Authors: Christine Kirkpatrick (San Diego Supercomputer Center, UC San Diego; CODATA), Geoffrey Fox (University of Virginia), Vijay Janapa Reddi (Harvard University)
Abstract: This BoF will spotlight the underemphasized role of inputs and data in machine learning (ML), contrasting the prevalent focus on hardware aspects. It invites the SC community to contribute insights in these areas: 1) the value proposition for data-centric AI in scientific computing; 2) foundation models for the long tail of science; 3) the role of benchmarks in data-centric AI. To foster interactive dialogue, we will facilitate discussions, conduct live polling, and arrange short breakout sessions. These activities will enable participants to delve into the practical implications of data-centric AI, benchmarking, and contributing to scientific foundation models.

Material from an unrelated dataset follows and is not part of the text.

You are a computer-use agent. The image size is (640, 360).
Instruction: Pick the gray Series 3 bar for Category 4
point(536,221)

Long Description: The hardware aspects of machine learning (ML) often receive considerable attention, overshadowing the crucial role of inputs and data in terms of accuracy and efficiency. However, we believe it is imperative to address this oversight and delve into the emerging field of Data-centric AI. With this in mind, we invite the scientific community attending SC to provide their valuable input on the following key areas: 1) the priorities and gaps in Data-centric AI, 2) the value proposition for improved benchmark (AI ready) data, and 3) AI reproducibility.
To ensure a comprehensive discussion, we encourage the inclusion of the HPC community, particularly those involved in designing and operating ML clusters. Their expertise will significantly contribute to shaping research agendas, developing novel methodologies, and streamlining technologies.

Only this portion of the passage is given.